Exercise brief –
Match the string "Task" against each line below, and copy every line that matches.

====== Supplied records ======

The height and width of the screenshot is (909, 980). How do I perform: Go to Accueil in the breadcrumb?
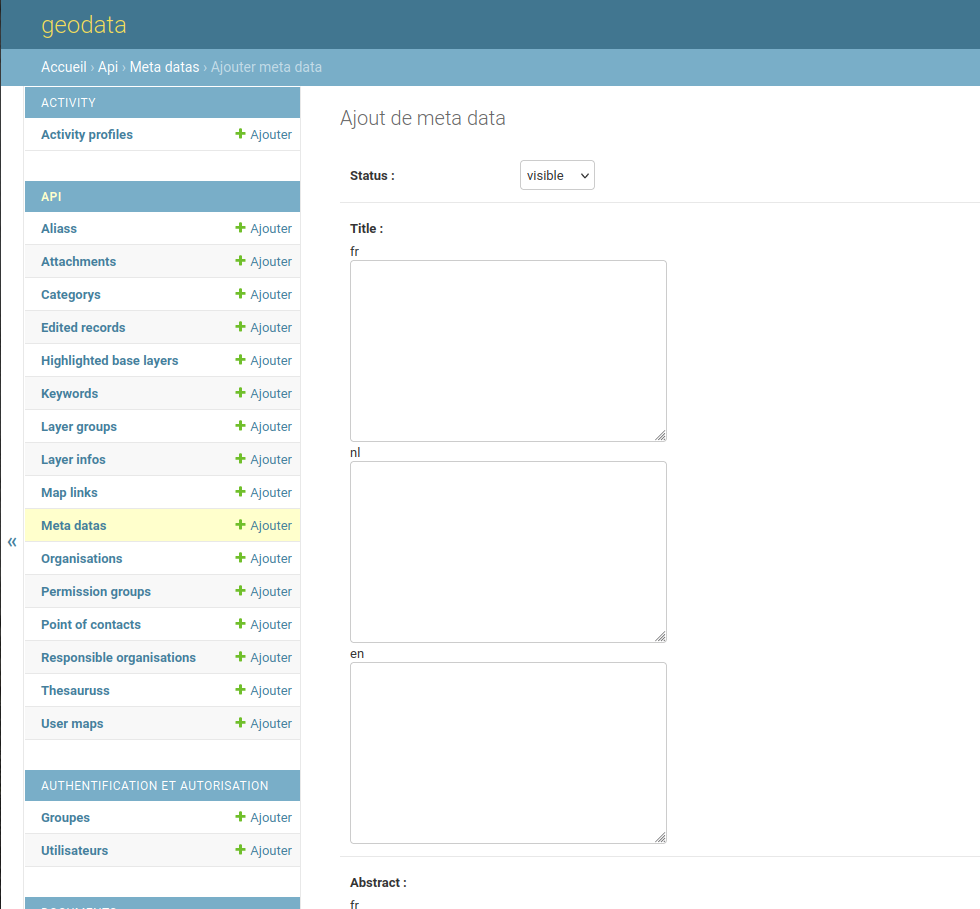63,67
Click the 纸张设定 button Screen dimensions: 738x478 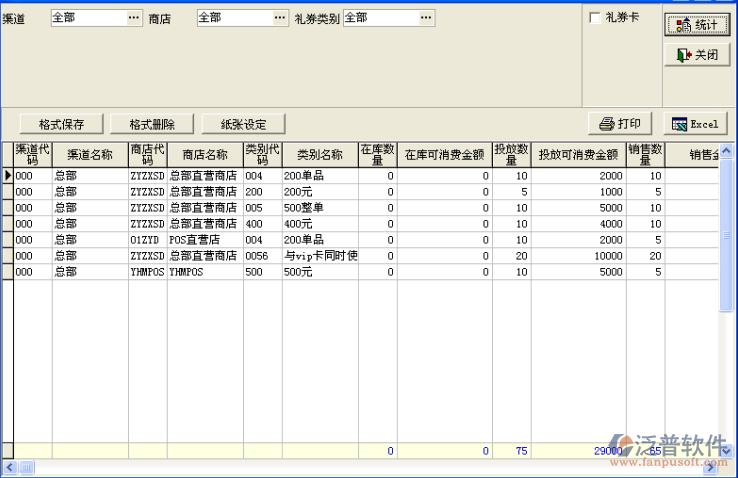(243, 124)
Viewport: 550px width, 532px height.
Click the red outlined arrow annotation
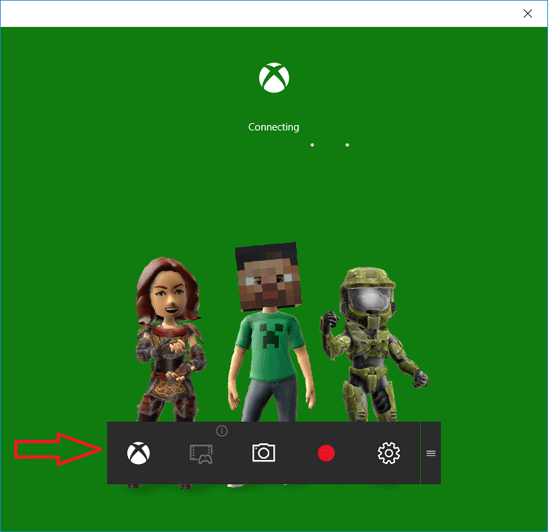pos(58,449)
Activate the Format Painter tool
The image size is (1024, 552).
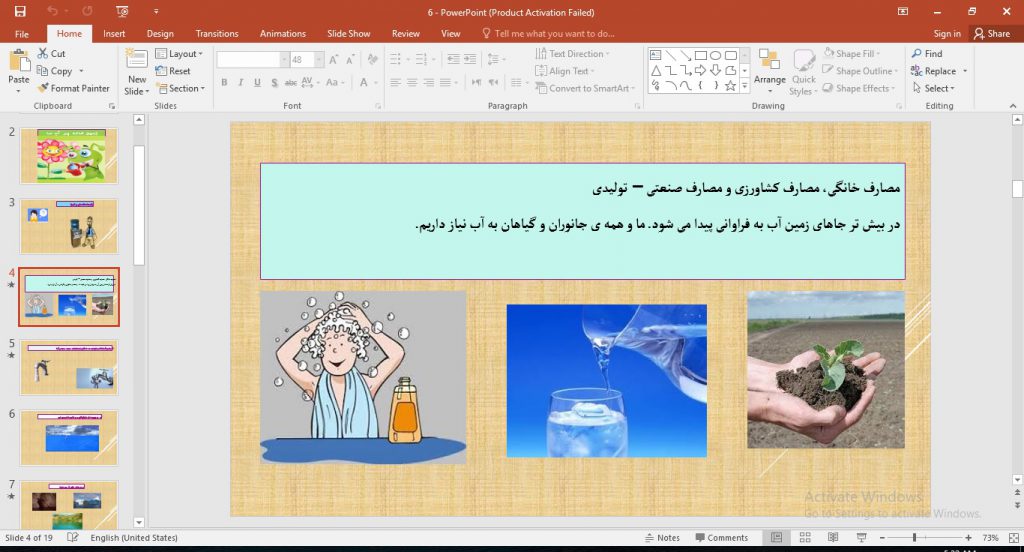pyautogui.click(x=73, y=88)
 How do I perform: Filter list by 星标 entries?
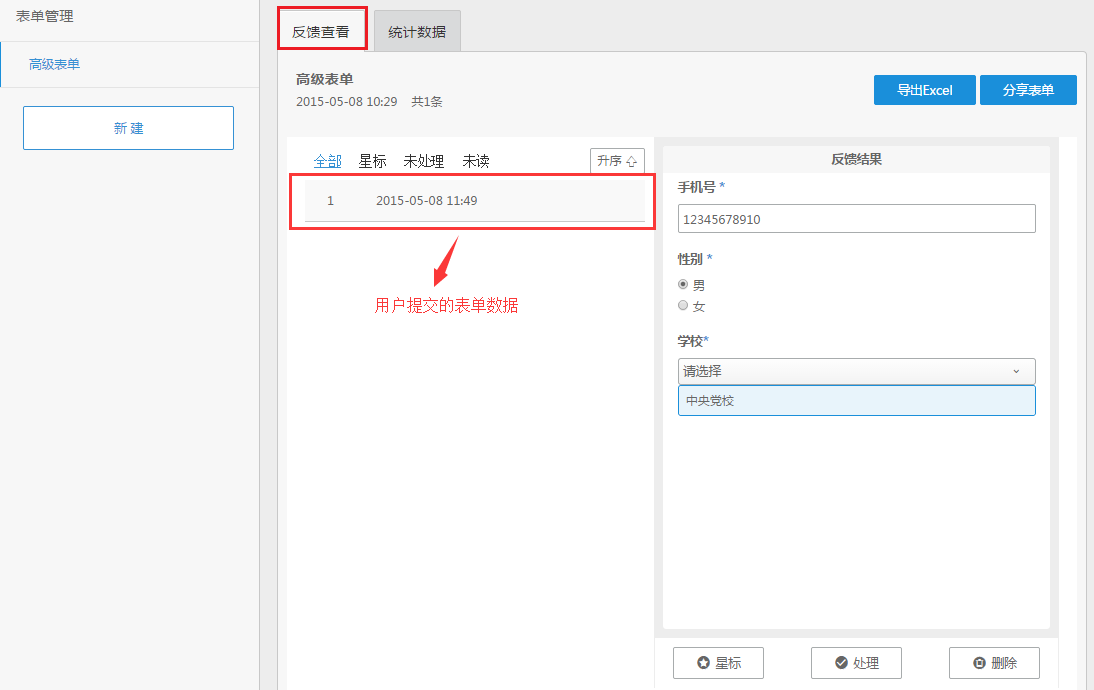(x=372, y=161)

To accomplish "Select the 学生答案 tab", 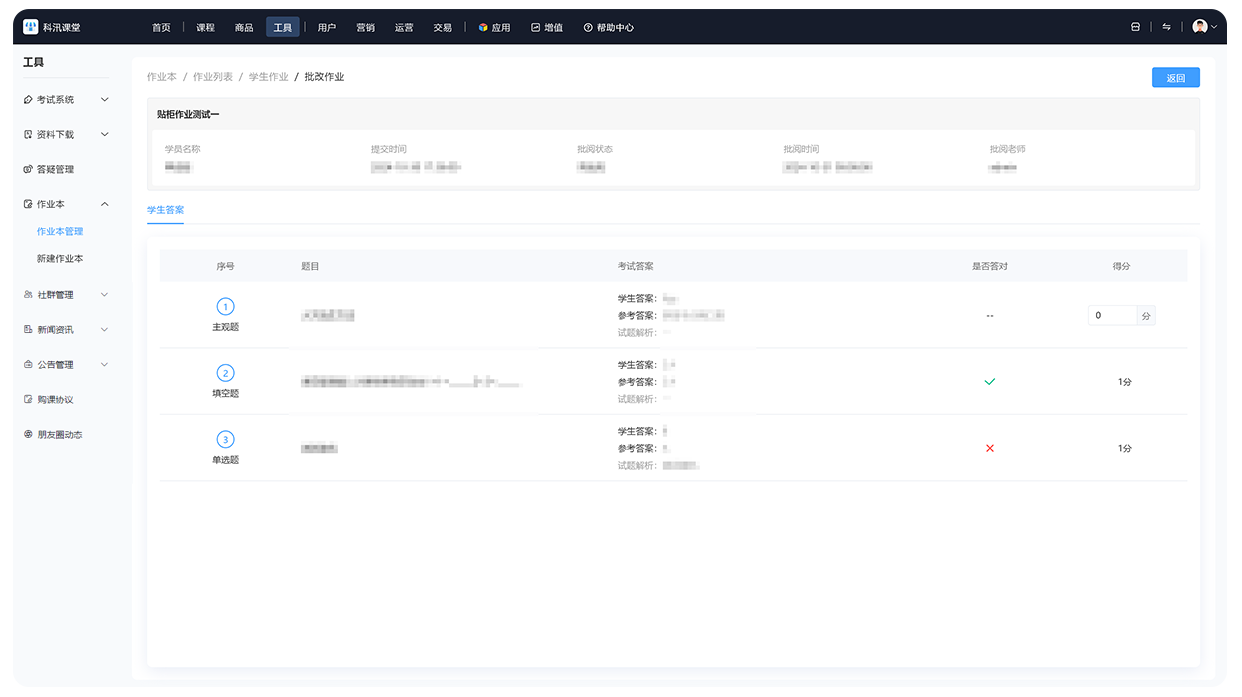I will (165, 210).
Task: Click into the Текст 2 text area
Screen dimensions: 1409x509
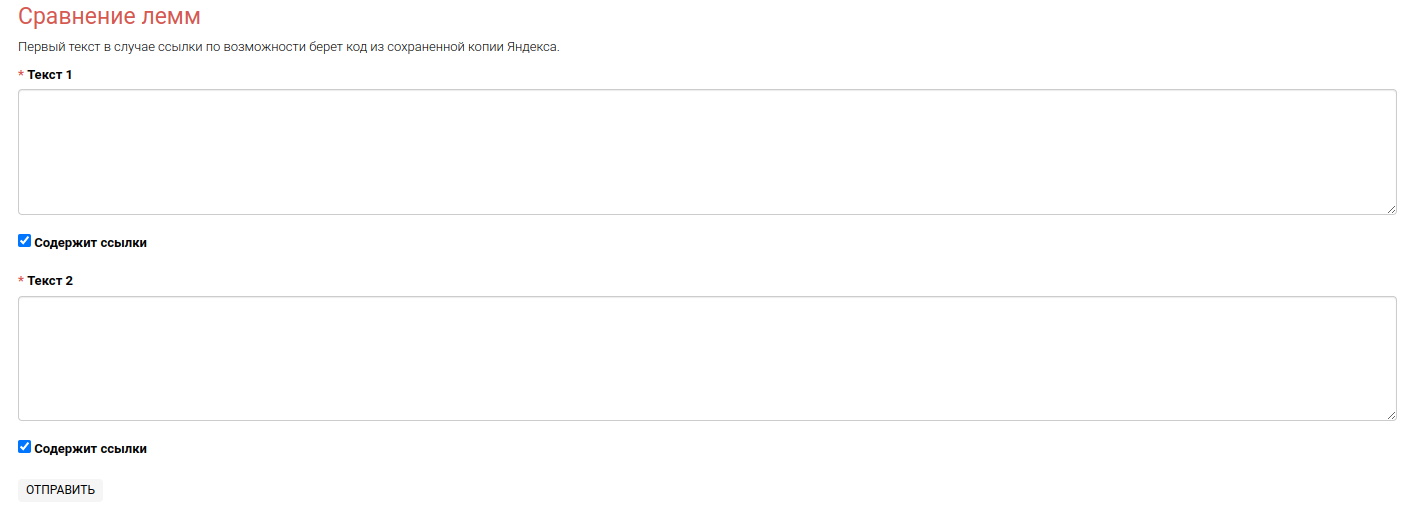Action: pos(707,358)
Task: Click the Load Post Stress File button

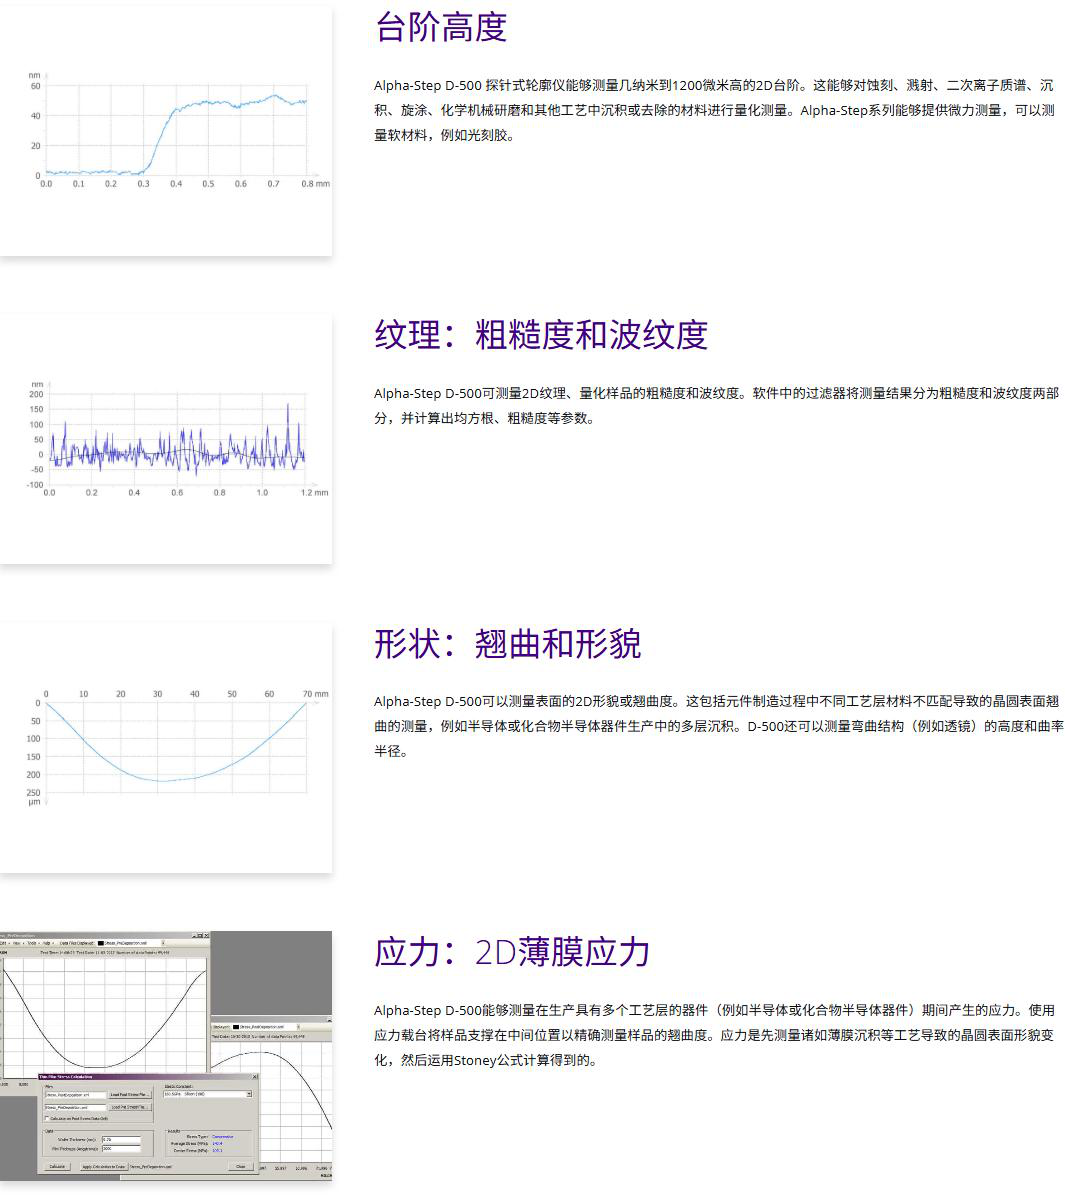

======

Solution –
Task: Click into the Текст 2 text area
Task: Click the Load Post Stress File button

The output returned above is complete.